成纤维细胞生长因子21（FGF-21）是新发现的调节糖脂代谢的细胞因子。研究表明：FGF-21对非酒精性脂肪肝具有明显的治疗作用，而酒精性脂肪肝和非酒精性脂肪肝具有相同的病理变化过程。我们的前期研究结果表明，给酒精性脂肪肝小鼠注射重组人FGF-21可以显著减轻肝脏的脂肪堆积，改善酒精对肝脏的损伤。因此，我们将在此基础上继续研究FGF-21对酒精性脂肪肝改善作用的分子生物学机制，探讨FGF-21逆转酒精性肝病发展过程的可能性。根据前期工作，我们假设FGF21通过调节Sirt-1-SREBP-1c/ PGC-1α发挥降低肝脏脂肪堆积的作用。我们将给酒精性脂肪肝小鼠注射FGF21研究FGF-21的调节作用，同时利用酒精处理肝细胞系H4IIE阐明Sirt-1途径在FGF21改善酒精诱导肝脏脂肪堆积中的机制。本研究的完成，将进一步阐明FGF-21的作用，同时为开发治疗酒精性肝病的药物提供理论基础。

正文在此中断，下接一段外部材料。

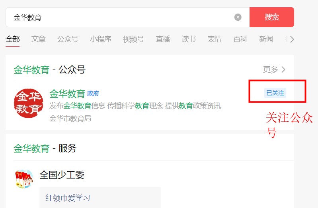
Task: Select the 直播 tab
Action: 163,39
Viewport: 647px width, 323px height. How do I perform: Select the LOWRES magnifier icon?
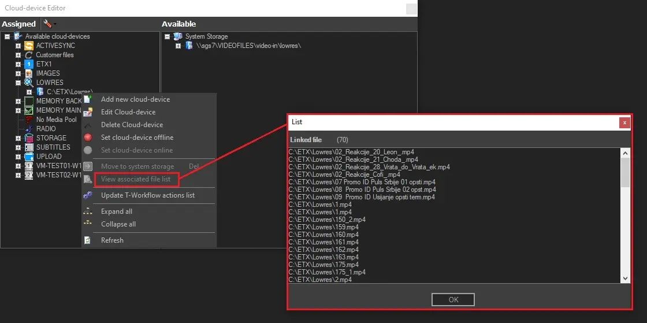pyautogui.click(x=29, y=83)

成纤维细胞生长因子21（FGF-21）是新发现的调节糖脂代谢的细胞因子。最新研究表明：FGF-21对非酒精性脂肪肝具有明显的治疗作用，而酒精性脂肪肝和非酒精性脂肪肝具有相同的病理变化过程。我们的研究结果表明，给酒精性肝病小鼠注射重组人FGF-21可以逆转慢性酒精饲喂引起的肝脏脂肪变性和炎症损伤。我们还发现FGF21对慢性-急性酒精性肝损伤的保护作用。同时，我们也体外培养H4ⅡE细胞，研究FGF-21发挥作用的分子调控机制。发现酒精显著诱导肝H4IIE细胞脂肪堆积，当我们同时给予5ug/ml的重组FGF21处理时，酒精诱导的脂肪堆积显著降低。此外，我们也探讨了FGF21在慢性酒精诱导脂肪肝小鼠中的作用以及作用机理。将雄性FGF21敲除（FGF21KO）和对照（WT）小鼠分别喂含有5％酒精的Lieber DeCarli饮食和等热量（对照）饮食处理4周，评估肝脂肪变性和炎症损害程度。同时，分析肝脏中参与脂肪生成和脂肪酸β-氧化的蛋白和基因水平。喂饲酒精显著增加循环和肝脏中FGF21的表达。FGF21缺失加剧了酒精诱导的肝脂肪变性和肝损伤，与参与SREBP1c介导的脂肪生成的基因的活化增强有关，同时降低了由PGC1α介导的脂肪酸β-氧化的基因的表达。这些结果表明酒精诱导的FGF21表达是脂质失调时肝脏的适应性反应。靶向FGF21信号的干预可能是酒精性脂肪性肝炎的新型治疗方法。本研究结果进一步阐明了FGF-21的生物学功能，为开发治疗酒精性肝病的药物提供理论和前期基础，具有重要的临床意义和社会价值。